= EgoPo Classic Theater =

EgoPo Classic Theater is a Philadelphia-based nonprofit repertory theater specializing in performing "Classic Theater on the Edge," often producing works of a collaborative nature that incorporates original music, dance, and masks. It was founded in 1991 in San Francisco by Lane Savadove who remains the company's Artistic Director. EgoPo has staged over two dozen productions and hundreds of performances in Philadelphia, New York, New Orleans, Chicago, Washington D.C., and internationally, in Indonesia and Croatia. The name "EgoPo" derives from the French words Ego (the decision-making part of our mind) and Peau (pronounced "Po", the skin), based on EgoPo's commitment to kinesthetic awareness and physical presence in performance). A volunteer Board of Directors governs EgoPo. EgoPo is headquartered at 318 Dickinson St. Philadelphia, PA 19107.

==History==
EgoPo, whose name is derived from the French concept "The Physical-Self," was begun in San Francisco in 1991, as a theater company as well as an acting style. EgoPo moved operations to New Orleans in 2002, and built a new theatrical home, the Jewel Theater. The theater opened with a half-masked, expressionistic version of Frank Wedekind’s masterpiece, Spring Awakening (play). The production experienced a six-week sold-out run and garnered many awards. Also notable was a production of Company.

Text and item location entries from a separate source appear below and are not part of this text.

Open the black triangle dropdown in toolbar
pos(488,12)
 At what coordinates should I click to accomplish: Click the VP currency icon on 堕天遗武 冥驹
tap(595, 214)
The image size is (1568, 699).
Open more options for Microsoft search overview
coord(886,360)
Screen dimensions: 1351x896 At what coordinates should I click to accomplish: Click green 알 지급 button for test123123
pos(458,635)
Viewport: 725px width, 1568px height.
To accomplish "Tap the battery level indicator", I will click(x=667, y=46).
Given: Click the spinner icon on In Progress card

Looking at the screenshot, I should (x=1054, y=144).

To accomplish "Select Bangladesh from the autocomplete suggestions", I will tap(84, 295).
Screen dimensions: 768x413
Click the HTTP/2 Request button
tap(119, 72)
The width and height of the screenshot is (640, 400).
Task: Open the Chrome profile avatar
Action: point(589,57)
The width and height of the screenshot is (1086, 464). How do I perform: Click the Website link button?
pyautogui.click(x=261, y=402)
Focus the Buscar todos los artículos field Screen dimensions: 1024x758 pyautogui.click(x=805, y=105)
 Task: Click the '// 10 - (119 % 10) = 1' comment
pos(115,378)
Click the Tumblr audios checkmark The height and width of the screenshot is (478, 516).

On August 27, 2005, the EgoPo company arrived in Philadelphia to begin technical rehearsals for a production of The Maids x 2, a ground-breaking version of Jean Genet’s classic, The Maids. Three days later EgoPo became known as Philadelphia’s "stranded theater company." EgoPo lost its theater to Hurricane Katrina, most company members lost their homes, and their funding base was gone.

An outpouring of financial and emotional support from the Philadelphia theater community, including The Pew Charitable Trusts, The Philadelphia Live Arts Festival and Philly Fringe, and the Arden Theater Co., enabled EgoPo to permanently relocate to Philadelphia. In February 2006, EgoPo staged The Maids x 2 Off Broadway at the Bouwerie Lane Theater.

In 2007, EgoPo began its new life as a Philadelphia company with a restaging of its Barrymore-nominated production of Spring Awakening at the Mainstage of the Adrienne Theater and restarted its professional conservatory.

Since that time, EgoPo has produced the Tennessee Williams’ Festival, and the Expressionism Festival, including the Burns’ Classic Reading Series, during which EgoPo united ten other Philadelphia-based theater companies for the yearlong event. The 2009-2010 season featured a yearlong Philadelphia Beckett Festival, including three mainstage performances and a dozen short Beckett plays presented at the Painted Bride Art Center. EgoPo also annually presents works at the Philadelphia Fringe Festival.

For the 2010-11 season, EgoPo produced a year-long "Theater of Cruelty Festival", the first season investigating the theory and work of Antonin Artaud since Peter Brook produced a similar season with the Royal Shakespeare Festival in 1964. This season featured an interactive cabaret production of four world premier adaptations of Artaud's writing, as well as a version of Peter Weiss' Marat Sade in West Philly's historic Rotunda, and a world premier adaptation of Henri Barbusse's Hell (L'Enfer). For the 2011-12 season, EgoPo produced a year-long "Jewish Theater Festival" including an environmental production of Anne Frank, a world-premier version of the Golem, and the Philadelphia premier of Tony Kushner's Dybbuk. For audience engagement, EgoPo is holding public Passover Seders and presented the Auschwitz trial documentary The Investigation.

Some notable productions are: Waiting for Godot, RamayanaCompany, Bluebird, Woyzeck, The Seagull, and Spring Awakening.

==Awards==
EgoPo's awards include: two Barrymore Nominations for Outstanding Sound Design/Original Music and Outstanding Music Director. "Best Production of 2000" in New York by Backstage, two Big Easy nominations, five Storer Boone nominations, one Ambie Award, nine Marquee Nominations, six Louisiana Theater Festival Awards, and two Barrymore Awards for Excellence in Theater nominations.

EgoPo's renowned productions include a 72-hour performance in the Nevada Desert commissioned by the Desert Siteworks Project. and a commission from National Public Radio to adapt Beckett's prose Company, which was broadcast nationally, then went on to a yearlong run in three cities, and was awarded "Best Play of 2000".